(Verilen metin):
▶

Rubu 51

fein `uŝira `alâ ennehüme-steḥaḳḳâ iŝmen feâḫarâni yeḳûmâni meḳâmehümâ mine-lleẕîne-steḥaḳḳa `aleyhimü-l'evleyâni feyuḳsimâni billâhi leşehâdetünâ eḥaḳḳu min şehâdetihimâ veme-`tedeynâ. innâ iẕel lemine-żżâlimîn.

Türkçe:
Eğer onların bir günah işledikleri kesinlikle anlaşılırsa o zaman, tercih edilmiş olan bu ikisinin yerine bunların aleyhinde bulundukları taraftan iki kişi geçerek şöyle yemin edeceklerdir: "Allah şahit olsun ki, bizim tanıklığımız, onların tanıklığından daha doğrudur. Biz hiçbir haksızlık yapmadık. Aksi halde mutlaka zalimlerden olurduk."
İngilizce:
But if it gets known that these two were guilty of the sin (of perjury), let two others stand forth in their places,- nearest in kin from among those who claim a lawful right: let them swear by Allah: "We affirm that our witness is truer than that of those two, and that we have not trespassed (beyond the truth): if we did, behold! the wrong be upon us!"

◀

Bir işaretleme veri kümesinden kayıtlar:
▶

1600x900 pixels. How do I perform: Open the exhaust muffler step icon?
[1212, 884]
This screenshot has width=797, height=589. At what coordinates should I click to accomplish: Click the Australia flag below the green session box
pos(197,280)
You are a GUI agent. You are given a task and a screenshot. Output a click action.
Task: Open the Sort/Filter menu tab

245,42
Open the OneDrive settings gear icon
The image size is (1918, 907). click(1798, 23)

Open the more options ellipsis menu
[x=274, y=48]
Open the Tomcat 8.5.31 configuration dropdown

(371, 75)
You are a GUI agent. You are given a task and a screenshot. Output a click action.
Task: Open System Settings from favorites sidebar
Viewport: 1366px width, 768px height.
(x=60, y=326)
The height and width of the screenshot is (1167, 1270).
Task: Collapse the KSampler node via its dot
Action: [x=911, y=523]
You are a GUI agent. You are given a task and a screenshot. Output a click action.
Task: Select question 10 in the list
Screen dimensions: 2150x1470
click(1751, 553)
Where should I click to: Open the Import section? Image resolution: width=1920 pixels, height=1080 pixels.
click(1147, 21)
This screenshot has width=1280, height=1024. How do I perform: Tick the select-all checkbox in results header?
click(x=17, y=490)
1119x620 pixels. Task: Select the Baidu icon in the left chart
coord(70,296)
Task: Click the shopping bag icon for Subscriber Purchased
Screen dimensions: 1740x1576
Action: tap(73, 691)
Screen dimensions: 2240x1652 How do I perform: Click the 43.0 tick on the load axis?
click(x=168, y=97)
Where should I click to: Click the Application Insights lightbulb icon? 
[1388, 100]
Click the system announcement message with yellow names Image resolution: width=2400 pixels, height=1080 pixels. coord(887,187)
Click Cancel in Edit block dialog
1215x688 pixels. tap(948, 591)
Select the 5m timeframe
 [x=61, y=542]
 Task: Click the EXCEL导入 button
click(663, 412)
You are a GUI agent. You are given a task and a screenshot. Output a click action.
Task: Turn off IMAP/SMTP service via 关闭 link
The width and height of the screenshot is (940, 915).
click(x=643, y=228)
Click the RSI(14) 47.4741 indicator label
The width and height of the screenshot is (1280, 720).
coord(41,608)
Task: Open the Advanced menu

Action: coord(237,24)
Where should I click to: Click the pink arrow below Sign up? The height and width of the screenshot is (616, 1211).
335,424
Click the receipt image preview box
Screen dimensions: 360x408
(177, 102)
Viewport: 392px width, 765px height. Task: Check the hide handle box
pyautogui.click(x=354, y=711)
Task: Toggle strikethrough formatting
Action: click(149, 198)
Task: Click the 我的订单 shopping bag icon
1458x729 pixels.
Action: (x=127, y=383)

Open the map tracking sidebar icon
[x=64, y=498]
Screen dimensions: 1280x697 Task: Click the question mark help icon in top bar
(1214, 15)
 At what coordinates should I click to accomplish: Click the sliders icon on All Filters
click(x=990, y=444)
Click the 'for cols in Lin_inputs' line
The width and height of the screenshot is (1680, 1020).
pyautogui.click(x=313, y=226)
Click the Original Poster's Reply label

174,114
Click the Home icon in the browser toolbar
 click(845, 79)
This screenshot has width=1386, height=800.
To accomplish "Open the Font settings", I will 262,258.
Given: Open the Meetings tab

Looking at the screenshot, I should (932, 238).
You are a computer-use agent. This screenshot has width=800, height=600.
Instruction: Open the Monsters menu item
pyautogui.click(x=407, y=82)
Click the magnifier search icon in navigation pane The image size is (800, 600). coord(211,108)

◀

(İstekler):
1. Kayıtlarda "Screen dimensions: 2240x1652" ifadesini içeren satırdan "Action: coord(237,24)" ifadesini içeren satıra kadar, bu iki satır da dahil, tüm satırları hiç değiştirmeden yeniden yazın.
2. Şahitlik ve yeminle ilgili ayet metnini son cümlesinden sonra devam ettirin.

(Alıştırma yanıtları):
1.
Screen dimensions: 2240x1652 How do I perform: Click the 43.0 tick on the load axis?
click(x=168, y=97)
Where should I click to: Click the Application Insights lightbulb icon? 
[1388, 100]
Click the system announcement message with yellow names Image resolution: width=2400 pixels, height=1080 pixels. coord(887,187)
Click Cancel in Edit block dialog
1215x688 pixels. tap(948, 591)
Select the 5m timeframe
 [x=61, y=542]
 Task: Click the EXCEL导入 button
click(663, 412)
You are a GUI agent. You are given a task and a screenshot. Output a click action.
Task: Turn off IMAP/SMTP service via 关闭 link
The width and height of the screenshot is (940, 915).
click(x=643, y=228)
Click the RSI(14) 47.4741 indicator label
The width and height of the screenshot is (1280, 720).
coord(41,608)
Task: Open the Advanced menu

Action: coord(237,24)

2.
Fransızca:
Si l'on découvre que ces deux témoins sont coupables de pêché, deux autres plus intègres, parmi ceux auxquels le tort a été fait, prendront leur place et tous jureront par Allah : "En Vérité, notre témoignage est plus juste que le témoignage de ces deux-là; et nous ne transgressons point. Sinon, nous serions certainement du nombre des injustes".
Almanca:
Doch sollte es sich herausstellen, daß sie (beide Zeugen) eine Verfehlung (Meineid) begangen haben, dann sollen zwei andere an ihrer Stelle herangezogen werden von denjenigen, die an erster Stelle erbberechtigt sind, dann schwören beide bei ALLAH: "Unser Zeugnis ist doch wahrhaftiger als ihr Zeugnis und wir haben nicht übertreten, sonst gehören wir doch zu den Unrecht-Begehenden."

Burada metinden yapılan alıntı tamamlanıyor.